Records for processing:
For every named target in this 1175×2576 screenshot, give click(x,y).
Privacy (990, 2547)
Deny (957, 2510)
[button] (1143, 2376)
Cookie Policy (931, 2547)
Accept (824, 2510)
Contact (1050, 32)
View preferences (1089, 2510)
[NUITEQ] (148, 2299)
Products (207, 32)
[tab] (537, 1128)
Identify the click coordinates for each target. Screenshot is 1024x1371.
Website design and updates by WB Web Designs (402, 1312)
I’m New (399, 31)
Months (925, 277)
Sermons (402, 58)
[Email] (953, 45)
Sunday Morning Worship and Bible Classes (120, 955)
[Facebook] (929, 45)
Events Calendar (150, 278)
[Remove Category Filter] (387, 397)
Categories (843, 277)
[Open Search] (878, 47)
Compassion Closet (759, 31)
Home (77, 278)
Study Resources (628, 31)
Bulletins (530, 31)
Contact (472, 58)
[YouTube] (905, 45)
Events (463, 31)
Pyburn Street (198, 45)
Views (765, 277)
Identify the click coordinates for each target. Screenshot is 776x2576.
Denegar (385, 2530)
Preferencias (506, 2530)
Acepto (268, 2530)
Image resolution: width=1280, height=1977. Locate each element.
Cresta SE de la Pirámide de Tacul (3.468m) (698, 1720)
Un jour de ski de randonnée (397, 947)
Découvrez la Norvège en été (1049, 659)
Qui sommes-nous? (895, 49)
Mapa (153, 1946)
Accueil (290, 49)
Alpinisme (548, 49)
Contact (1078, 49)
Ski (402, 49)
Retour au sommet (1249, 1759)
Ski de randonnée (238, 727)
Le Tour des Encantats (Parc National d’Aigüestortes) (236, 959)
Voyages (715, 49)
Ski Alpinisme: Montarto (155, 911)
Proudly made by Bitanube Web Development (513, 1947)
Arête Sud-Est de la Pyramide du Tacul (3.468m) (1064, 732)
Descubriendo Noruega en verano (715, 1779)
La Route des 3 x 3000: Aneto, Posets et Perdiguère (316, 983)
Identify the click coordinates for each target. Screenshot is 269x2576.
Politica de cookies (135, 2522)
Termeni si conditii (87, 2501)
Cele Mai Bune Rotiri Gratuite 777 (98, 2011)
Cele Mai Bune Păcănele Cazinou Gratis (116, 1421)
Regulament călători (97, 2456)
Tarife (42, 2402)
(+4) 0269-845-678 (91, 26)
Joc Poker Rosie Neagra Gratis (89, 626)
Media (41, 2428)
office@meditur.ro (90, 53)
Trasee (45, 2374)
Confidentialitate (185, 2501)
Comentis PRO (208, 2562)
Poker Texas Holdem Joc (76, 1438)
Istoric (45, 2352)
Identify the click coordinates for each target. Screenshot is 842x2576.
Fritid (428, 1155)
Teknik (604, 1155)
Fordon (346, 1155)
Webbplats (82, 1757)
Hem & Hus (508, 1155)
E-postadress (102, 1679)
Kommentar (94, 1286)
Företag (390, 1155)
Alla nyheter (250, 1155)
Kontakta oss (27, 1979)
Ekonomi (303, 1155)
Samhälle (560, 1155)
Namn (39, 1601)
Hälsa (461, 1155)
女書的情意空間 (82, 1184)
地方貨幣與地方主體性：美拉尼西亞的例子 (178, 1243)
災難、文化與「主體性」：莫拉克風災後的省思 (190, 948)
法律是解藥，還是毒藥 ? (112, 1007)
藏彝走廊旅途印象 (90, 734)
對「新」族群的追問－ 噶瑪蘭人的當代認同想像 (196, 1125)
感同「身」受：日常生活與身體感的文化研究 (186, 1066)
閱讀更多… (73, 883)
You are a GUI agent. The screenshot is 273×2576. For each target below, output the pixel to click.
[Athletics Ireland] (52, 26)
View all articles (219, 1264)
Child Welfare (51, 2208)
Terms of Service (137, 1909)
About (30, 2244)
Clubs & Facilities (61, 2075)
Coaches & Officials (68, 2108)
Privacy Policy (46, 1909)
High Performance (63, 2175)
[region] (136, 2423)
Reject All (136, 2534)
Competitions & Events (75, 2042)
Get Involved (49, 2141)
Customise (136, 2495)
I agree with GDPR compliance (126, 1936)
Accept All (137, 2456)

Required work: All the entries are to be reproduced verbatim.

Answer space:
For every named target in this 1175×2576 screenshot, give click(x,y).
Privacy (990, 2547)
Deny (957, 2510)
[button] (1143, 2376)
Cookie Policy (931, 2547)
Accept (824, 2510)
Contact (1050, 32)
View preferences (1089, 2510)
[NUITEQ] (148, 2299)
Products (207, 32)
[tab] (537, 1128)
Identify the click coordinates for each target. Screenshot is 1024x1371.
Website design and updates by WB Web Designs (402, 1312)
I’m New (399, 31)
Months (925, 277)
Sermons (402, 58)
[Email] (953, 45)
Sunday Morning Worship and Bible Classes (120, 955)
[Facebook] (929, 45)
Events Calendar (150, 278)
[Remove Category Filter] (387, 397)
Categories (843, 277)
[Open Search] (878, 47)
Compassion Closet (759, 31)
Home (77, 278)
Study Resources (628, 31)
Bulletins (530, 31)
Contact (472, 58)
[YouTube] (905, 45)
Events (463, 31)
Pyburn Street (198, 45)
Views (765, 277)
Identify the click coordinates for each target. Screenshot is 776x2576.
Denegar (385, 2530)
Preferencias (506, 2530)
Acepto (268, 2530)
Image resolution: width=1280, height=1977. Locate each element.
Cresta SE de la Pirámide de Tacul (3.468m) (698, 1720)
Un jour de ski de randonnée (397, 947)
Découvrez la Norvège en été (1049, 659)
Qui sommes-nous? (895, 49)
Mapa (153, 1946)
Accueil (290, 49)
Alpinisme (548, 49)
Contact (1078, 49)
Ski (402, 49)
Retour au sommet (1249, 1759)
Ski de randonnée (238, 727)
Le Tour des Encantats (Parc National d’Aigüestortes) (236, 959)
Voyages (715, 49)
Ski Alpinisme: Montarto (155, 911)
Proudly made by Bitanube Web Development (513, 1947)
Arête Sud-Est de la Pyramide du Tacul (3.468m) (1064, 732)
Descubriendo Noruega en verano (715, 1779)
La Route des 3 x 3000: Aneto, Posets et Perdiguère (316, 983)
Identify the click coordinates for each target. Screenshot is 269x2576.
Politica de cookies (135, 2522)
Termeni si conditii (87, 2501)
Cele Mai Bune Rotiri Gratuite 777 (98, 2011)
Cele Mai Bune Păcănele Cazinou Gratis (116, 1421)
Regulament călători (97, 2456)
Tarife (42, 2402)
(+4) 0269-845-678 (91, 26)
Joc Poker Rosie Neagra Gratis (89, 626)
Media (41, 2428)
office@meditur.ro (90, 53)
Trasee (45, 2374)
Confidentialitate (185, 2501)
Comentis PRO (208, 2562)
Poker Texas Holdem Joc (76, 1438)
Istoric (45, 2352)
Identify the click coordinates for each target. Screenshot is 842x2576.
Fritid (428, 1155)
Teknik (604, 1155)
Fordon (346, 1155)
Webbplats (82, 1757)
Hem & Hus (508, 1155)
E-postadress (102, 1679)
Kommentar (94, 1286)
Företag (390, 1155)
Alla nyheter (250, 1155)
Kontakta oss (27, 1979)
Ekonomi (303, 1155)
Samhälle (560, 1155)
Namn (39, 1601)
Hälsa (461, 1155)
女書的情意空間 (82, 1184)
地方貨幣與地方主體性：美拉尼西亞的例子 (178, 1243)
災難、文化與「主體性」：莫拉克風災後的省思 (190, 948)
法律是解藥，還是毒藥 ? (112, 1007)
藏彝走廊旅途印象 (90, 734)
對「新」族群的追問－ 噶瑪蘭人的當代認同想像 (196, 1125)
感同「身」受：日常生活與身體感的文化研究 (186, 1066)
閱讀更多… (73, 883)
You are a GUI agent. The screenshot is 273×2576. For each target below, output the pixel to click.
[Athletics Ireland] (52, 26)
View all articles (219, 1264)
Child Welfare (51, 2208)
Terms of Service (137, 1909)
About (30, 2244)
Clubs & Facilities (61, 2075)
Coaches & Officials (68, 2108)
Privacy Policy (46, 1909)
High Performance (63, 2175)
[region] (136, 2423)
Reject All (136, 2534)
Competitions & Events (75, 2042)
Get Involved (49, 2141)
Customise (136, 2495)
I agree with GDPR compliance (126, 1936)
Accept All (137, 2456)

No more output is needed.